Deputy Foreign Minister Sergey Ryabkov speaking at a conference at the Diplomatic Academy noted that “the approaching 60th anniversary of the Caribbean crisis, when the Soviet Union and the United States of America almost crossed the fatal line, offers a direct perspective on what is occurring today in a harsh confrontation surrounding Ukraine, where the collective West has effectively unleashed a proxy war against our country.”

In the 1960s, Ryabkov claimed, the leaders of the two nuclear powers had the wisdom to step back from the brink by working out a geopolitical compromise that was ambiguously perceived in the USSR and especially in the United States.

Now, argued Ryabkov, the situation, is "fundamentally different." Russia, as follows from his further comment, considers the United States "incapable of negotiating in principle" and aims at Russia's "strategic defeat" of Moscow.

At the same time, he stressed that "an open confrontation with the United States and NATO, fraught with a direct military clash, is not in the interests of Russia." “We hope that the Biden administration is also aware of the danger of an uncontrolled escalation of the conflict in Ukraine,” Sergei Ryabkov said.
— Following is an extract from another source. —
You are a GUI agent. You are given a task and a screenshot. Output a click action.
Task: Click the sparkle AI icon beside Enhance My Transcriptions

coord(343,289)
"To say that relations between the United States and Russia have reached a dangerous point is an understatement today," Anatoly Antonov, Russian Ambassador to Washington, said on Russia's First channel. According to Antonov, the parties "have not yet reached the peak of tension that existed 60 years ago." “But Washington has already forgotten the basics of strategic stability, the essence of which boils down to a simple formula: whoever fires first will die second. On the 60th anniversary of the Cuban Missile Crisis, I want to believe that there are those in the United States who have learned this lesson,” he said.

Alexei Arbatov, who heads the Center for International Security at the Institute of World Economy and International Relations believes that as in Cuba “The USSR and the USA are close to the brink of nuclear war. and unfortunately, there is no movement in the opposite direction yet. Arbatov subscribes to the view that the apocalypse was averted by luck because there were times that the situations appeared to get out of hand. This is further cause for alarm because "although the war in Ukraine differs from the Cuban crisis, it is not difficult to imagine comparable failures and miscalculations."
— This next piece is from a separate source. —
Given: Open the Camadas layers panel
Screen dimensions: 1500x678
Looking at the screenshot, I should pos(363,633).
The second similarity between Cuba and Ukraine is the battle over spheres of influence. Cuba represented an American reaction to Soviet attempts to control of part of its Latin American sphere of influence.  The Ukrainian crisis was similarly precipitated by Moscow's attempt to prevent by force the advance by the United States and NATO into the post-Soviet space, regarded by Russia as its sphere of influence.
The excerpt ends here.